A few years ago we made a commitment to push our plant material, root stocks, spacing, pruning, crop levels, cluster counts and selection, and overall farming practices to the highest possible standards. We’ve invited Daniel Roberts, one of the top viticulturalists in the world, to work with our vineyard management team to fine-tune every aspect of the vineyard.

Beginning with the 2006 plantings, and in particular our final 1.5-acre addition in the Fall of 2008, we’ve added new plant material and increased the number of vines per acre. Our plantings now include traditional “heritage” clones of Pinot Noir, some of which debuted in the U.S. in the late 1800’s. Our most recent planting of the warm Southwestern part of the vineyard is comprised primarily of certified-Swan Pinot noir clone. This is also known as clone UCD-97, and is likely the first certified-Swan to be planted in Oregon. In addition, we’re testing 420A rootstock. It’s fickle, but it is known for the desirable combination of drought resistance, extremely low vigor, retaining leaves late into the season, and great vine balance.

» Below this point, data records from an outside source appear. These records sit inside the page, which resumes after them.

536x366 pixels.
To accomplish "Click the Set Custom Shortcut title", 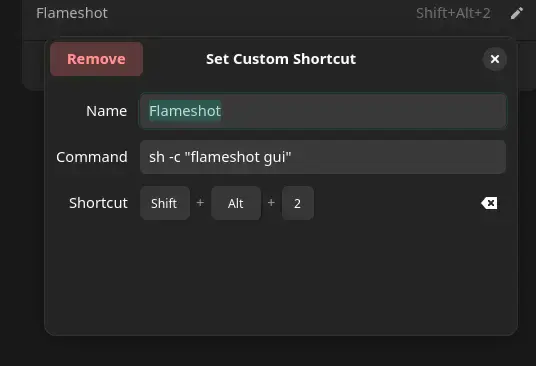I will tap(281, 59).
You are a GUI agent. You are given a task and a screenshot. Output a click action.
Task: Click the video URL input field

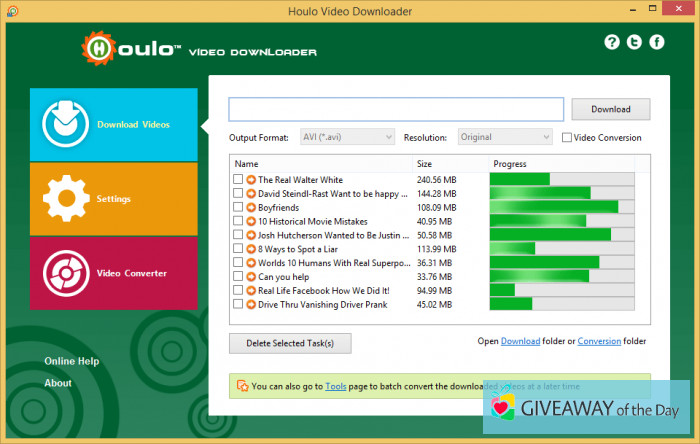(x=396, y=109)
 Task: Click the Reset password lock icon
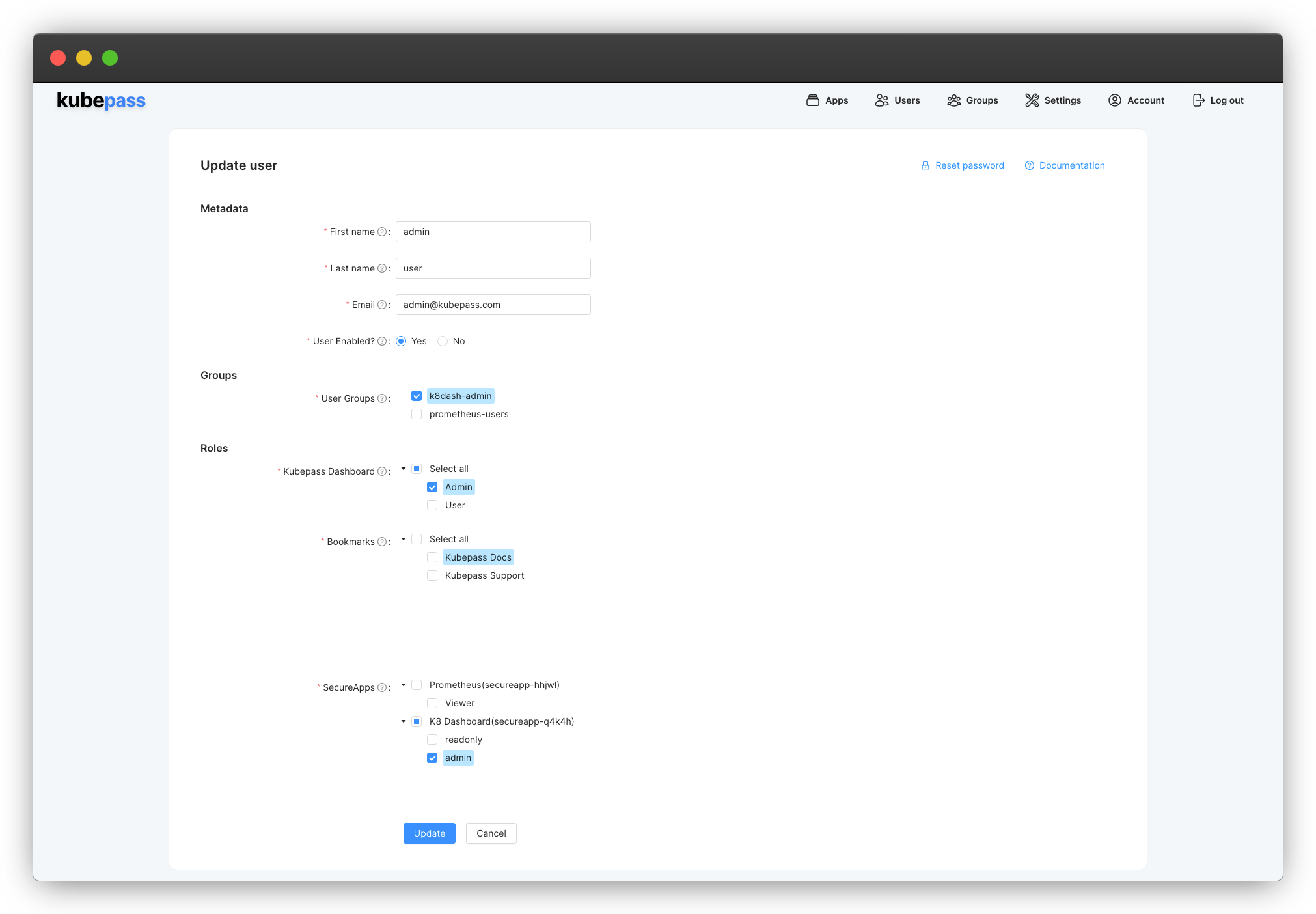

With respect to vineyard farming, we’re investing heavily in shoot positioning. With 20,000 grapevines planted, the seemingly simple decision to clip shoots to trellis wires – 4 to 6 clips per vine – translates into the hand placement of 80,000 to 120,000 clips, one at a time… each season. But to grow great Oregon Pinot noir, these are the things that must be done.

In 2012 we’ll have fruit from our 2008 Pinor noir plantings. A year later we’ll have wine, and after two or three years of bottle age – around 2015 – we’ll experience the next generation of Le Cadeau Vineyard wine. We look forward to having you join us on this journey!